Khalilzad’s trips are like a “carousel” that turns and turns and turns, but does not reach the destination; because.

Two days ago, the third round of US’s state department’s Special Representative Ambassador Zalmay Khilizad’s trips for Afghan peace talks began. This time, Russia and Belgium have also been added to the list of countries where Khalilzad will travel.
Although Khalilzad’s trips, in the past two rounds, have been able to implicitly shape a consensus in the region to improve the Afghan peace process, it seems there is a long and ragged way ahead to reach peace and recruit the Taliban in the political body of the country.
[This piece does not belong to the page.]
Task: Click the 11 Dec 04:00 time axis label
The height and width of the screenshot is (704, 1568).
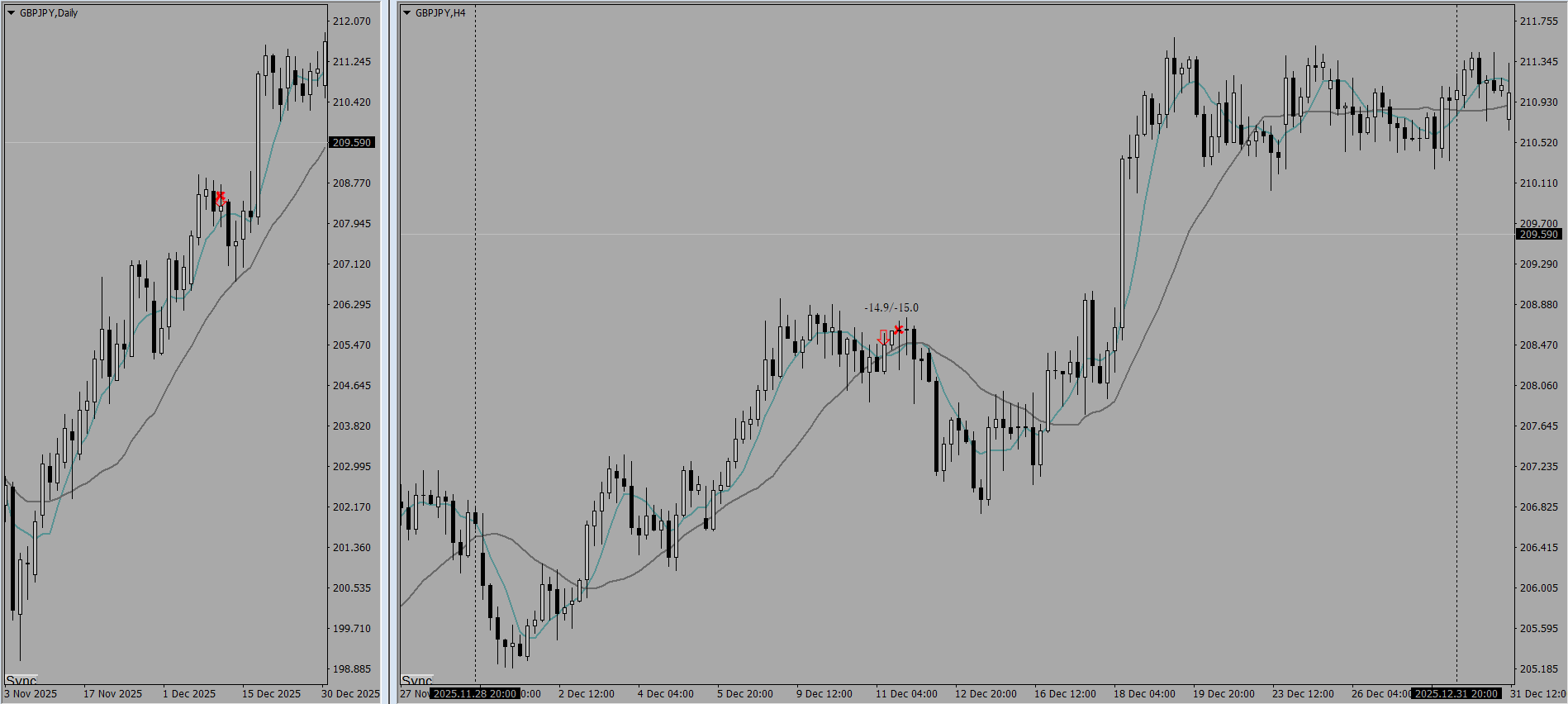Action: (x=906, y=694)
Taking into consideration the Moscow format in which Taliban representatives were present while Kabul was not, the recent remarks of US Defense Minister, NATO Secretary General’s rhetoric, the illegitimate Kabul government for Taliban, and the only condition of the Taliban for peace talks (foreign troops withdrawal), this question arises that what will be the outcome of Khalilzad’s efforts and how many rounds of trips will happen?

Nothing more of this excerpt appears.